(Collection entries)
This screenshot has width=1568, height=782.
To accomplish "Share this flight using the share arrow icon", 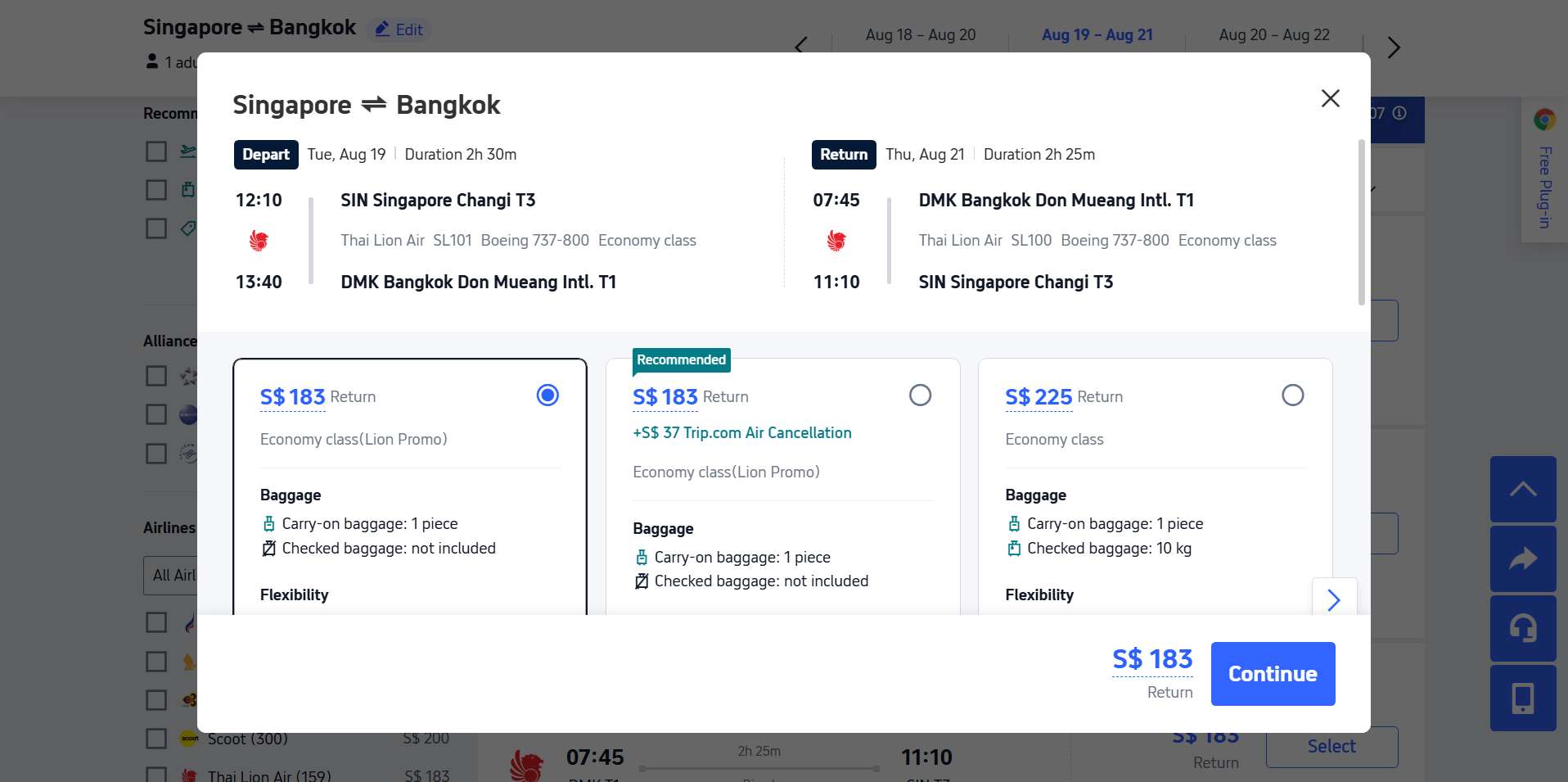I will 1523,558.
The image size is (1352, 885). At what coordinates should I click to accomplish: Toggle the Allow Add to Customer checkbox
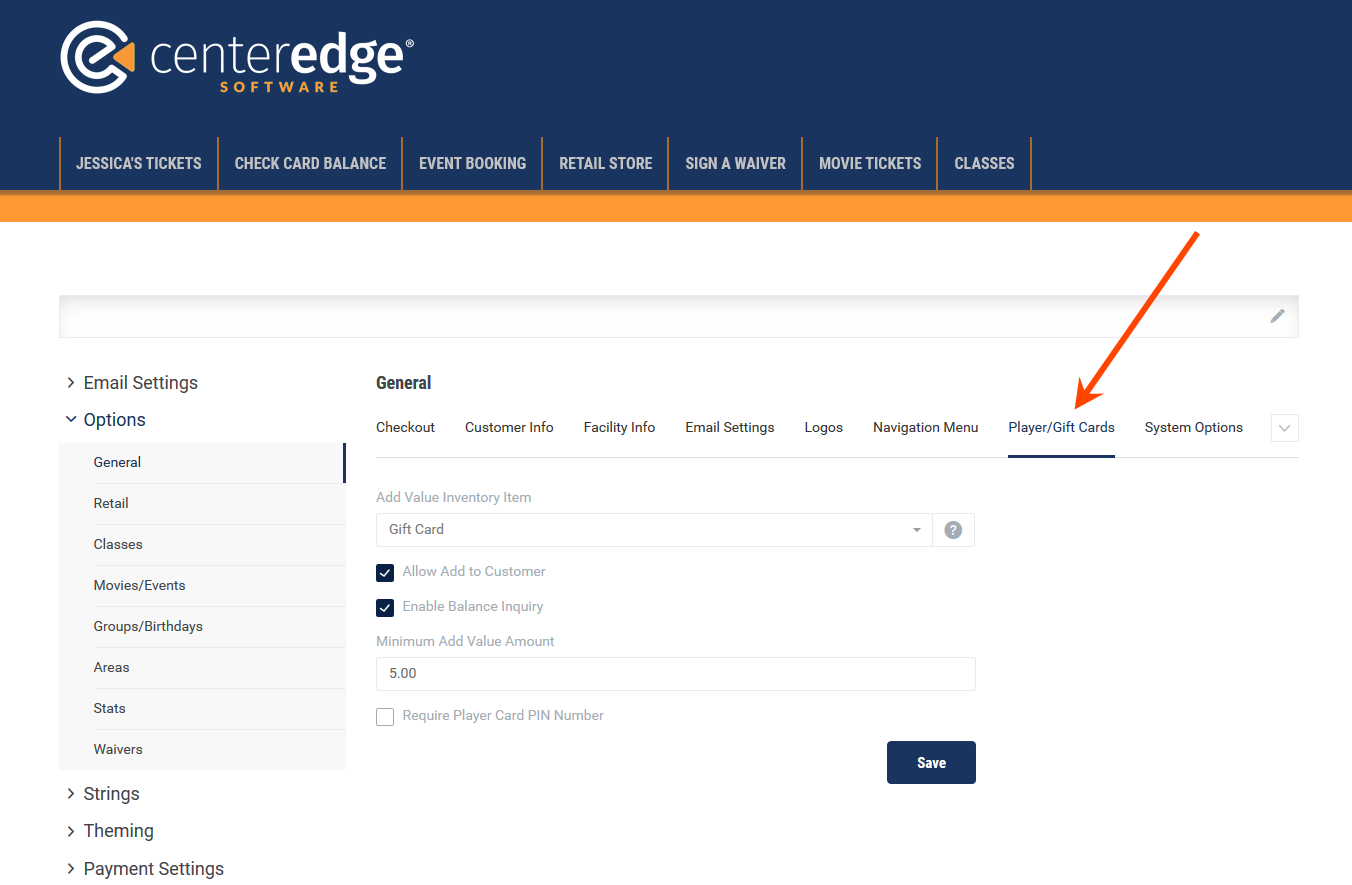[x=385, y=573]
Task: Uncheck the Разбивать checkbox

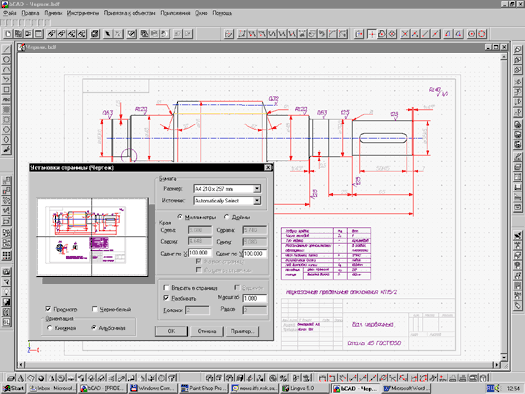Action: click(166, 298)
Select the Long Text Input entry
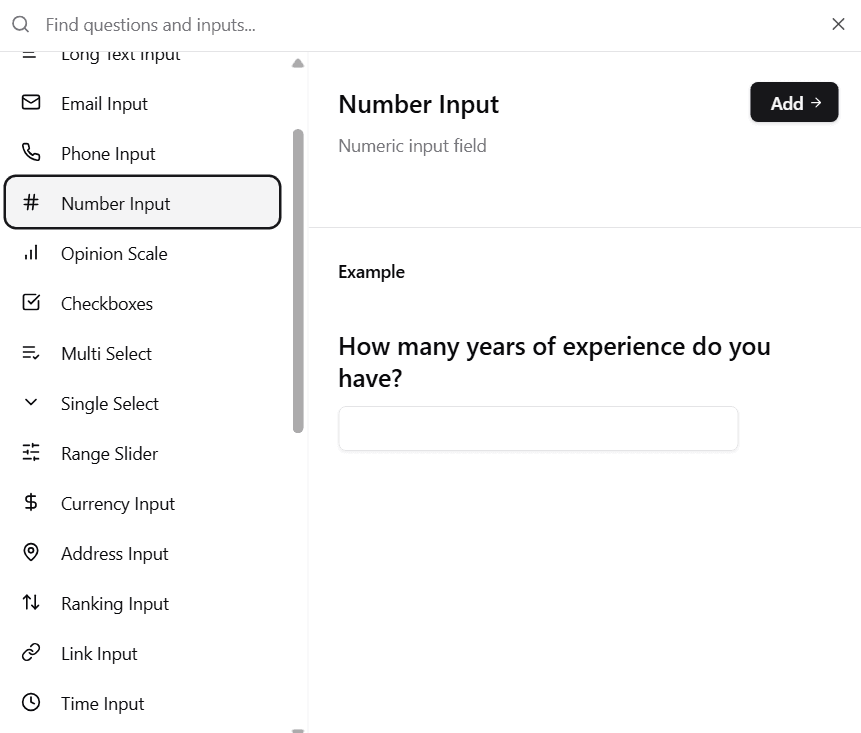 pos(120,55)
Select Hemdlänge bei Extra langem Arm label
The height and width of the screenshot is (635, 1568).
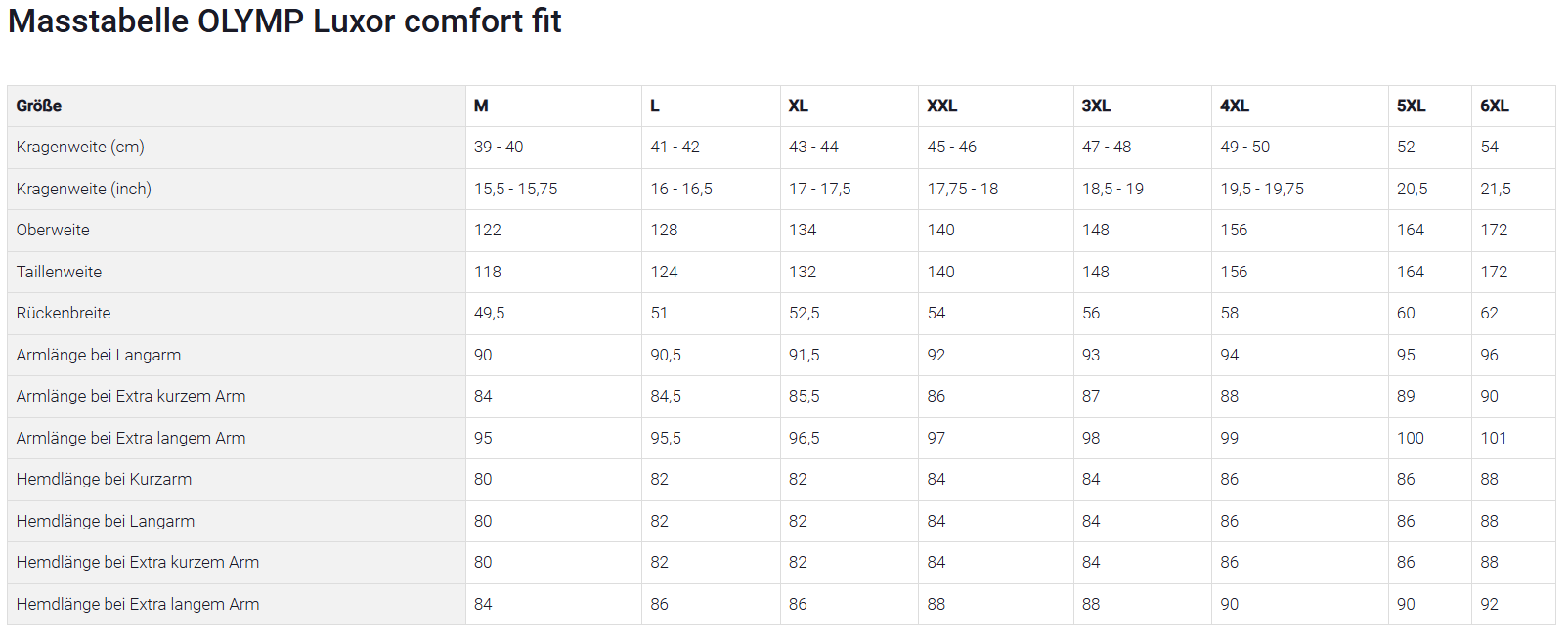[138, 604]
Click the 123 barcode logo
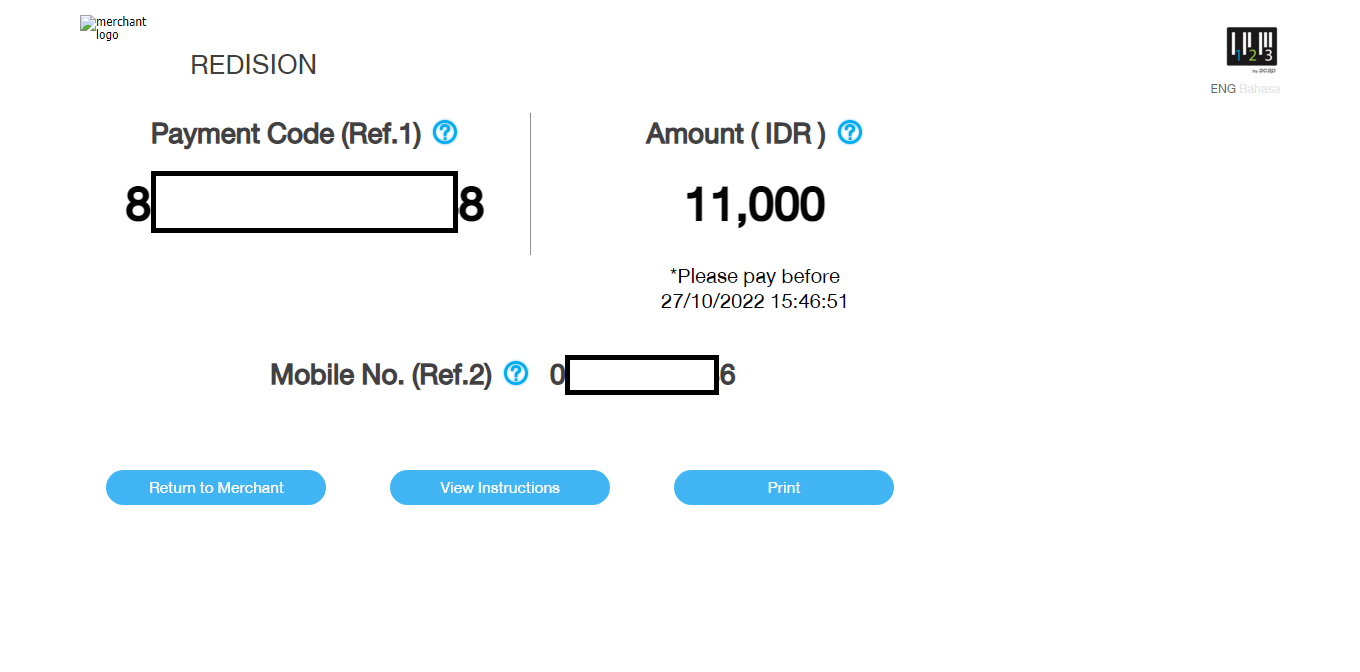The image size is (1360, 672). coord(1252,48)
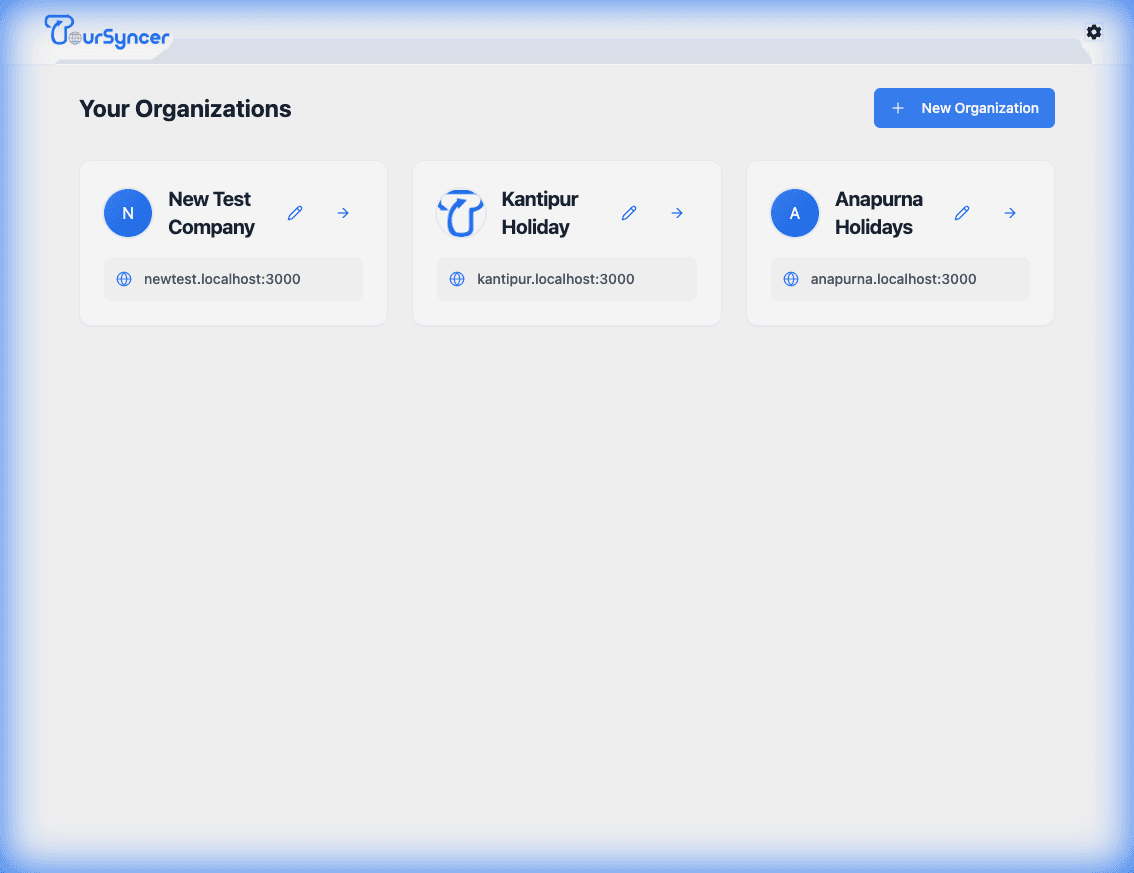Click the Your Organizations heading
The image size is (1134, 873).
(185, 108)
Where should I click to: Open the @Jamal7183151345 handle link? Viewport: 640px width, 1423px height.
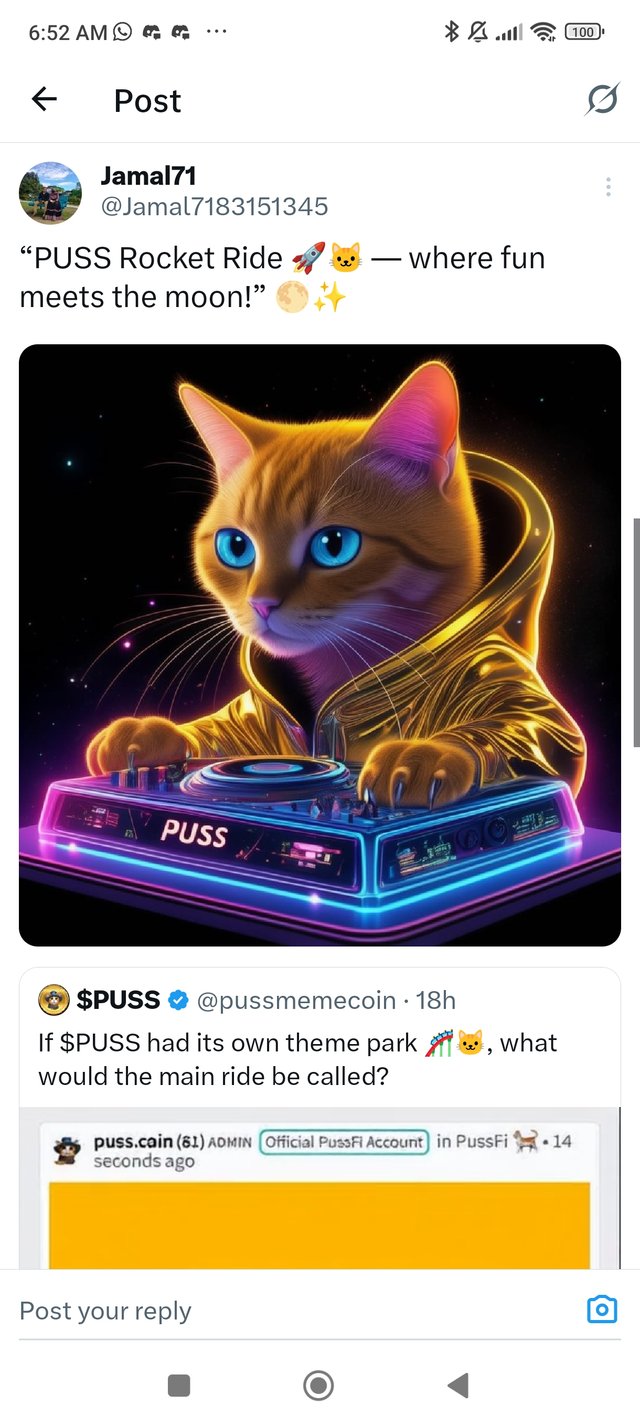pos(214,206)
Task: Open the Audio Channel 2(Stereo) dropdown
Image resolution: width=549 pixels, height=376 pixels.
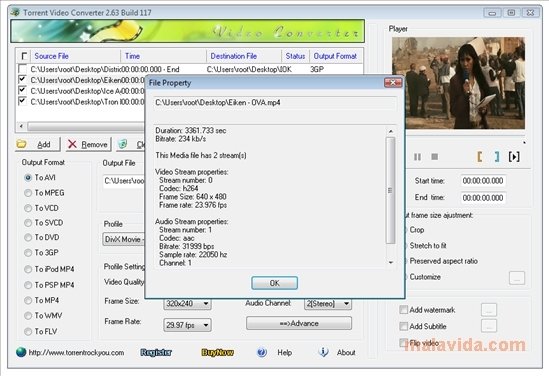Action: [x=346, y=304]
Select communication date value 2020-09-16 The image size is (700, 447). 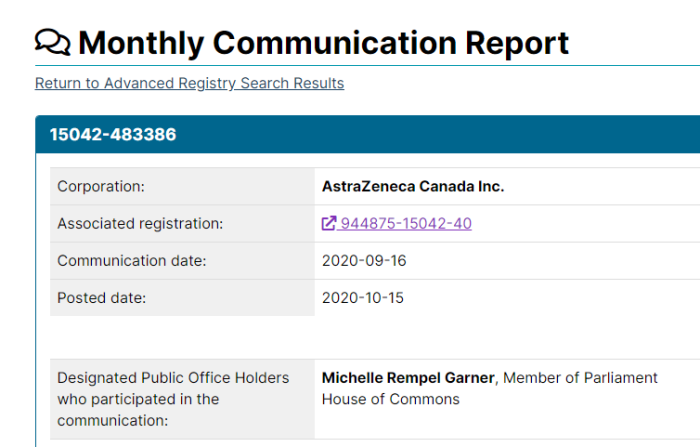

REQUIRED WORK:
Beginning with the line holding "Task: Uncheck the Разбивать checkbox", copy each line exactly through the end of the records above, and leave every picture out.

EXERCISE RESULT:
Task: Uncheck the Разбивать checkbox

Action: click(166, 298)
Select the Long Text Input entry
 pos(120,55)
Select Hemdlänge bei Extra langem Arm label
The height and width of the screenshot is (635, 1568).
[138, 604]
Click the 123 barcode logo
The image size is (1360, 672). coord(1252,48)
Click the Your Organizations heading
The image size is (1134, 873).
(185, 108)
Where should I click to: Open the @Jamal7183151345 handle link? Viewport: 640px width, 1423px height.
pos(214,206)
Task: Open the Audio Channel 2(Stereo) dropdown
Image resolution: width=549 pixels, height=376 pixels.
Action: [x=346, y=304]
Select communication date value 2020-09-16 The image size is (700, 447). 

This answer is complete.